━━ Data excerpts ━━

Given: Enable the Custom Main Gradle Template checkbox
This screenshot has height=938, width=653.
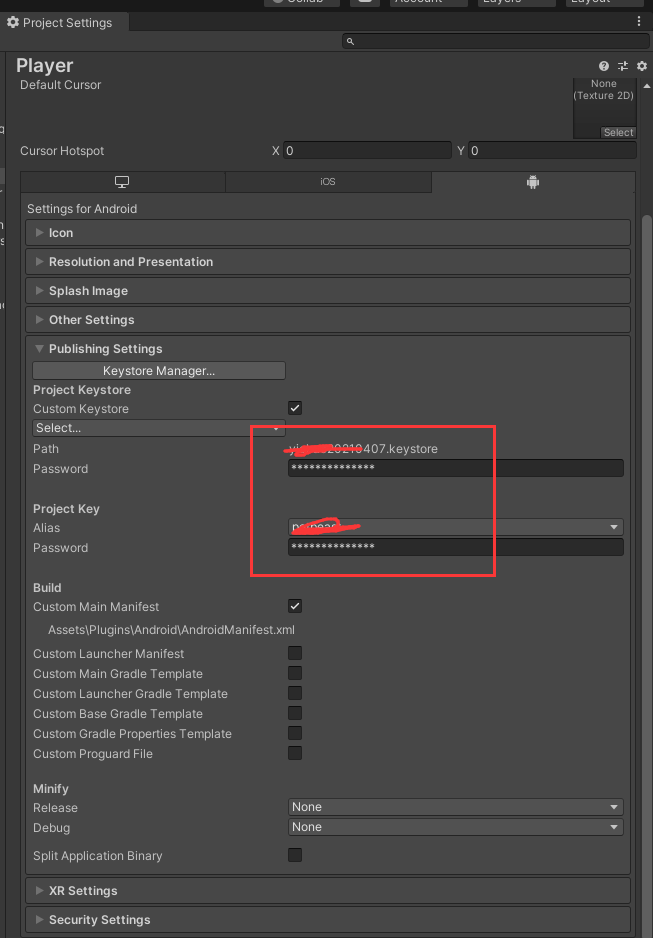Looking at the screenshot, I should (x=294, y=673).
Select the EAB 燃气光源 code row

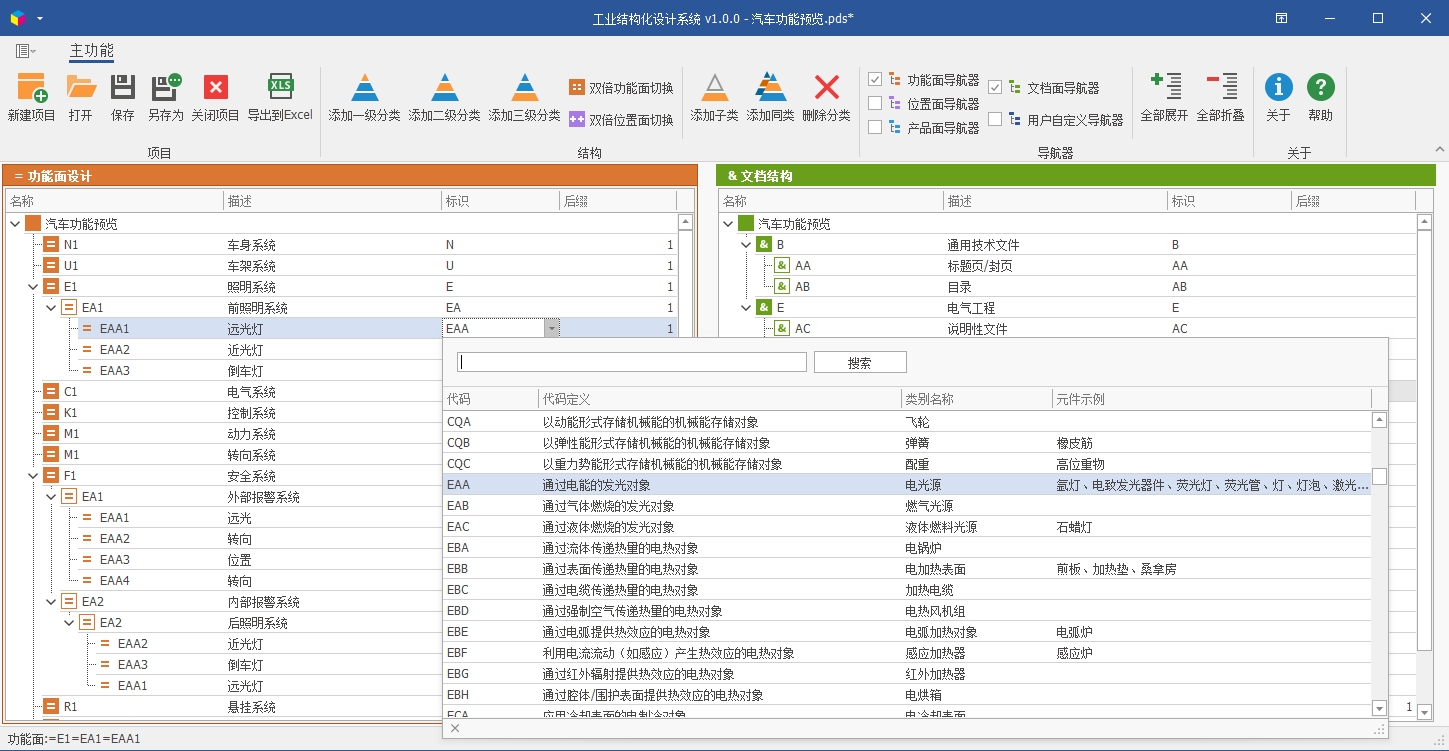pyautogui.click(x=700, y=506)
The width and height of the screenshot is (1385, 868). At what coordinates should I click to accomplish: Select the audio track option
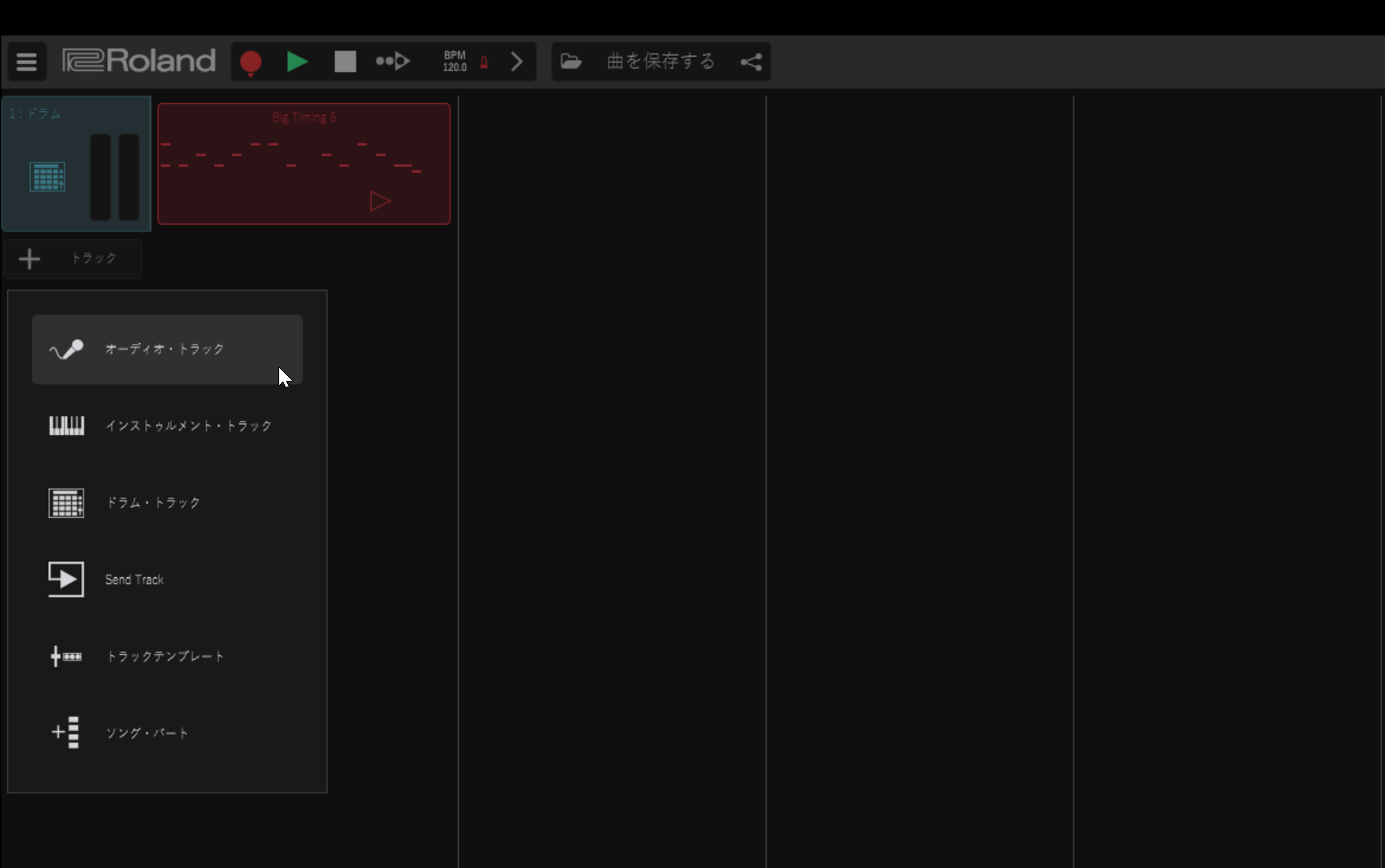[x=166, y=349]
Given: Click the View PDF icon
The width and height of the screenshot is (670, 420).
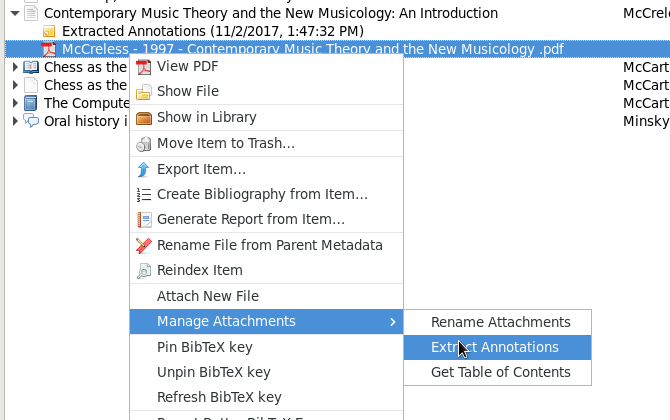Looking at the screenshot, I should 143,67.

━━━

Short problem:
Rewrite every entry above, putting "Task" wherever "Given" appears and changing nothing else. Leave the pictures out.

Complete output:
Task: Enable the Custom Main Gradle Template checkbox
This screenshot has height=938, width=653.
Looking at the screenshot, I should (x=294, y=673).
Select the EAB 燃气光源 code row

pyautogui.click(x=700, y=506)
The width and height of the screenshot is (1385, 868). At what coordinates should I click to accomplish: Select the audio track option
[x=166, y=349]
Task: Click the View PDF icon
The width and height of the screenshot is (670, 420).
Looking at the screenshot, I should 143,67.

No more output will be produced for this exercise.